Die US-Inflation blieb im Juli hoch, wobei der Index der Preisaufwendungen für den persönlichen Verbrauch gegenüber dem Vorjahr um 3,7% gestiegen ist, was dem Tempo des Vormonats entspricht und die Prognosen der Ökonomen von 3,6% übertraf. Der monatliche Anstieg um 0,2% stand im Gegensatz zum Rückgang um 0,1% im Juni, dem schwächsten Wert seit April 2020.
Die bevorzugte Inflationsgrenze der Federal Reserve überschritt nun bereits 65 Monate in Folge das Ziel der Zentralbank von 2 %, wobei die Inflation seit Februar 2021 über dem Ziel liegt. Die im Juli gemessene Rate folgt auf einen Höchstwert von 4,1 % im Mai, der ein Dreijahreshoch markierte und immer noch unter dem Höchstwert von 7,2 % im Juni 2022 liegt.
Der Wachstum des bruttoinlandsprodukts im zweiten Quartal wurde mit einer jährlichen Rate von 1,5% bestätigt, unverändert gegenüber der vorherigen Schätzung. Die Daten entsprechen einer kontinuierlichen wirtschaftlichen Expansion, obwohl der Inflationsdruck weiterhin besteht.

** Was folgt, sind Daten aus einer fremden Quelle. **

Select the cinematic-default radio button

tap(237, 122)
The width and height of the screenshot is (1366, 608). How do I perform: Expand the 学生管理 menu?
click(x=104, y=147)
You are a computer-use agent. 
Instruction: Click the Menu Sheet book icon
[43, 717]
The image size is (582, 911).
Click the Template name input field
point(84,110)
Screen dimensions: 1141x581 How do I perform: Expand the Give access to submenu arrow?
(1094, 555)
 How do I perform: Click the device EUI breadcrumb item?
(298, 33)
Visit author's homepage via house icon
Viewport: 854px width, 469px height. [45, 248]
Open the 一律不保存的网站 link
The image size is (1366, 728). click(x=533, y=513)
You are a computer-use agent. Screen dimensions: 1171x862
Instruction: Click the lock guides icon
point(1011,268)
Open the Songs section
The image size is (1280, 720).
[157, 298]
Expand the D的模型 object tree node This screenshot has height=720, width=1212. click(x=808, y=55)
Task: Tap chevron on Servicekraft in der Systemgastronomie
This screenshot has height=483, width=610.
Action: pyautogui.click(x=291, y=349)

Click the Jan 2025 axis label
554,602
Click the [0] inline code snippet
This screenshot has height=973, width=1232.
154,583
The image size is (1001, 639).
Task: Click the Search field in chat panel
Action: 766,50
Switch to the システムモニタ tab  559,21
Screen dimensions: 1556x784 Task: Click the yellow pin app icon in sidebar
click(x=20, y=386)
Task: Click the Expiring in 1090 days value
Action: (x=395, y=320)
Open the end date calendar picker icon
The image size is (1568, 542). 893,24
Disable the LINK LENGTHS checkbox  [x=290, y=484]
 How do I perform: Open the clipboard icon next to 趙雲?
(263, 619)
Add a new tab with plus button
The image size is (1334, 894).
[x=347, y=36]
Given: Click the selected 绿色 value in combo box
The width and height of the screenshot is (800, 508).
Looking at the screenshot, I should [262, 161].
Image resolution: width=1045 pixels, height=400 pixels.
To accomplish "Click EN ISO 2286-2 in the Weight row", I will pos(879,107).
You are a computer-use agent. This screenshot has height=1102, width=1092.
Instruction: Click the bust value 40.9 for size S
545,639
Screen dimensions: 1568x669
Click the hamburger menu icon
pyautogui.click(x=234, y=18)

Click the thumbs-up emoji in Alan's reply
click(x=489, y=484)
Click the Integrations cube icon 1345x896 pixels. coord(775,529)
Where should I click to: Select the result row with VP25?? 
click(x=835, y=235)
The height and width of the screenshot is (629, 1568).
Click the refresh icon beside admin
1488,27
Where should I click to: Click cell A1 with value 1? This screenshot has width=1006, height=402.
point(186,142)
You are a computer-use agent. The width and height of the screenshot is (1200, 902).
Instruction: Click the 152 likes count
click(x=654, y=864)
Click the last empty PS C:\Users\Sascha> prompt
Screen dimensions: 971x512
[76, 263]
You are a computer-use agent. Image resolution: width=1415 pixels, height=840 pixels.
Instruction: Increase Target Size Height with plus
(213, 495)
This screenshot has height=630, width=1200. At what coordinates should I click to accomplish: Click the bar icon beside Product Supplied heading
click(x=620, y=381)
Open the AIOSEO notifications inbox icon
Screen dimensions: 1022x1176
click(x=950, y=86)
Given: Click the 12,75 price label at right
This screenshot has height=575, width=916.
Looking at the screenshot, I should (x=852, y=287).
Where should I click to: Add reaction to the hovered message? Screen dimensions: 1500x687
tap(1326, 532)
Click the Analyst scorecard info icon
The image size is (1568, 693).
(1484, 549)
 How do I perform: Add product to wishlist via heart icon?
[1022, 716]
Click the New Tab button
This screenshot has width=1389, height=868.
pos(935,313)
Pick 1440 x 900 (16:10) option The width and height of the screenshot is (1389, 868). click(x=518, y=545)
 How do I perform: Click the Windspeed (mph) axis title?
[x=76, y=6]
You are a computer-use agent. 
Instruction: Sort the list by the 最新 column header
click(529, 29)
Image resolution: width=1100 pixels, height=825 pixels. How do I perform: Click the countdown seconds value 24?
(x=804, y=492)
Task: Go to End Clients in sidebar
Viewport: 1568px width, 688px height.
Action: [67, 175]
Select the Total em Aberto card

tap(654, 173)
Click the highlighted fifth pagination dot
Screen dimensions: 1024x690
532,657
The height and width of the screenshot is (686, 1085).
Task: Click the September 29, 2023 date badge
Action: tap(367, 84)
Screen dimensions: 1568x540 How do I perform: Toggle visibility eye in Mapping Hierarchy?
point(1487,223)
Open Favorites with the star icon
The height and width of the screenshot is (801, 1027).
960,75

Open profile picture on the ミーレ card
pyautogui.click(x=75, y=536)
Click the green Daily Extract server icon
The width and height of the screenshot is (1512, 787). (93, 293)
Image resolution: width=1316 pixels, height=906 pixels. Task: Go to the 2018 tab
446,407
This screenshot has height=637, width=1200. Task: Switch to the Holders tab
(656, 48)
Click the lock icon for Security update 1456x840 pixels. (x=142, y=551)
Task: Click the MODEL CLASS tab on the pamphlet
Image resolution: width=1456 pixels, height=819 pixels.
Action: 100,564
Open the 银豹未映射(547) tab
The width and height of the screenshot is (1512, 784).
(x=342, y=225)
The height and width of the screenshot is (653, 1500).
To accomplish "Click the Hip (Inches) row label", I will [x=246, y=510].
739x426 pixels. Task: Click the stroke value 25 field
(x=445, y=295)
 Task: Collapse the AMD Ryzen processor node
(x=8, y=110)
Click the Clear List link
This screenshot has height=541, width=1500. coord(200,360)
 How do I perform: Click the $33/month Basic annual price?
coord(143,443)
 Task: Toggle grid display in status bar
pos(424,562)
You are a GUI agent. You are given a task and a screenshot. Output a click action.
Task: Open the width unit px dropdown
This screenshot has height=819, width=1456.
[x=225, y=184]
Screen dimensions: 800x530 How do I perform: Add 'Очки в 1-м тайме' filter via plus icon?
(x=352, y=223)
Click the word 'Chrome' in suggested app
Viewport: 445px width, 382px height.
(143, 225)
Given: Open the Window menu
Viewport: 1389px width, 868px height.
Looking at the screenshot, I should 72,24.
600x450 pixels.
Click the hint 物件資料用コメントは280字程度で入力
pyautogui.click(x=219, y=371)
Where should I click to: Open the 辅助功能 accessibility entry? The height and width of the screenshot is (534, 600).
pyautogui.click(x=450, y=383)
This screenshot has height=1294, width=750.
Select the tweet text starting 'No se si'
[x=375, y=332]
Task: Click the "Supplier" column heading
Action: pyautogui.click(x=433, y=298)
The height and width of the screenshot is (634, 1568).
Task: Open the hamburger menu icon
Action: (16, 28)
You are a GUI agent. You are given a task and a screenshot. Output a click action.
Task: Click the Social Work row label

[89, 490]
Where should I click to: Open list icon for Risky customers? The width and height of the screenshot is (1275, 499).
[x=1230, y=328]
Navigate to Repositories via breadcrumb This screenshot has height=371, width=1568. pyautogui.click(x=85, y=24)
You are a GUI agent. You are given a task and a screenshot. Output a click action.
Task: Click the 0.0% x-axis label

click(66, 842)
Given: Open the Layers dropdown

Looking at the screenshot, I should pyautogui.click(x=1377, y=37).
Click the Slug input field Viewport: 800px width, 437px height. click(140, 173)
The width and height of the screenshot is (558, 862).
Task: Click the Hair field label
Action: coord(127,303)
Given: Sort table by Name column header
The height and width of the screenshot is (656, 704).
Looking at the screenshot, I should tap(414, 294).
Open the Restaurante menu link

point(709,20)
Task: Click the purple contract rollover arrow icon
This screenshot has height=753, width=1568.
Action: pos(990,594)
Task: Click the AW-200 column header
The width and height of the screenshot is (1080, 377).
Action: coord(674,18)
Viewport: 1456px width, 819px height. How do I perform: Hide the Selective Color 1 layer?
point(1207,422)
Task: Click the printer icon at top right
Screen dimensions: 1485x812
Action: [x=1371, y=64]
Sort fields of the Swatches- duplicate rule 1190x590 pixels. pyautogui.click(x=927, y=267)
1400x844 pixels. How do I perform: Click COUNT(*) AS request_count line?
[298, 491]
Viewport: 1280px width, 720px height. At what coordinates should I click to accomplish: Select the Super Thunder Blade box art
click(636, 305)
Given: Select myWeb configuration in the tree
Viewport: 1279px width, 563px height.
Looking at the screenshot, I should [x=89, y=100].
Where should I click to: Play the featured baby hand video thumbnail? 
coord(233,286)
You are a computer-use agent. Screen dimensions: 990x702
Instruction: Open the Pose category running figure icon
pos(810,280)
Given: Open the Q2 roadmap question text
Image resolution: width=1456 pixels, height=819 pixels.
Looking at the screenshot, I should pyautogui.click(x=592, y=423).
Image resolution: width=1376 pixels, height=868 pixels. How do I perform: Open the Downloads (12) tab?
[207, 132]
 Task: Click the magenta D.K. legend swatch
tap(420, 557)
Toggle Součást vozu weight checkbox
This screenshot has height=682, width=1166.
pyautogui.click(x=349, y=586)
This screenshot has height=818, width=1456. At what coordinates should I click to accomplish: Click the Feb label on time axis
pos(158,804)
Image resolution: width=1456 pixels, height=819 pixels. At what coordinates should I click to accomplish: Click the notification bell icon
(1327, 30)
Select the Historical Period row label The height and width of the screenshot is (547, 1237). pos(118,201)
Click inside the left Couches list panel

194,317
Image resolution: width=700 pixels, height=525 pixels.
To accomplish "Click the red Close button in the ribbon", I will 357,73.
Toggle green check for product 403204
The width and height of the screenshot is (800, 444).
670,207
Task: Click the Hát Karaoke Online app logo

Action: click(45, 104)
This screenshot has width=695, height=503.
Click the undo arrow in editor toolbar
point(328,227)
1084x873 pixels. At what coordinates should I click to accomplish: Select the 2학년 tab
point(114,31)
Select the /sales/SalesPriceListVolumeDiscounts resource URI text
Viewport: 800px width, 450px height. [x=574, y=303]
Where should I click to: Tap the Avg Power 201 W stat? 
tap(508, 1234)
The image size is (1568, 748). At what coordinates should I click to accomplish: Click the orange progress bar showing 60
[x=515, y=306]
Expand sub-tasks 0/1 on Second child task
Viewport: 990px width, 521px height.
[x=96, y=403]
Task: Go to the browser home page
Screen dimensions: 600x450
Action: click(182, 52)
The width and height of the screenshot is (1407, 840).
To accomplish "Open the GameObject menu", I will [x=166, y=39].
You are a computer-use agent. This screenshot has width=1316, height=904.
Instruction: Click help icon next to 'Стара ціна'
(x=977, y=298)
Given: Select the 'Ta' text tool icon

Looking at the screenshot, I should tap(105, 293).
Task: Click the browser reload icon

Die Energiekosten haben zur jüngsten Inflationsentwicklung beigetragen, da geopolitische Spannungen im Nahen Osten Anfang dieses Jahres etwa ein Fünftel der globalen Ölversorgung unterbrichten. Auch wenn die Ölpreise ab dem Hoch aus dem Mittelfrühjahr gefallen sind, ist der Konflikt noch immer ungelöst, was die Energiemärkte unsicher macht. Die Federal Reserve hat ihren Leitzins seit Dezember in einem Bereich von 3,50 % bis 3,75 % behalten, und die Federal Open Market Committee hat die Zinsen im Juli stabil gehalten, während Diskussionen über das Tempo der Disinflation geführt wurden.
Analysten stellen fest, dass die Richtung zum 2%-igen Inflationsziel der Fed sich nach den erneuten US-Importzöllen im vergangenen Jahr verschoben hat, die die Preise in einem breiten Bereich von Waren erhöhen. Eine Minderheit von Politikern befürwortet eine tightere Geldpolitik zur Bekämpfung der anhaltenden Inflation, während die Mehrheit für die Beibehaltung der aktuellen Zinsen ist.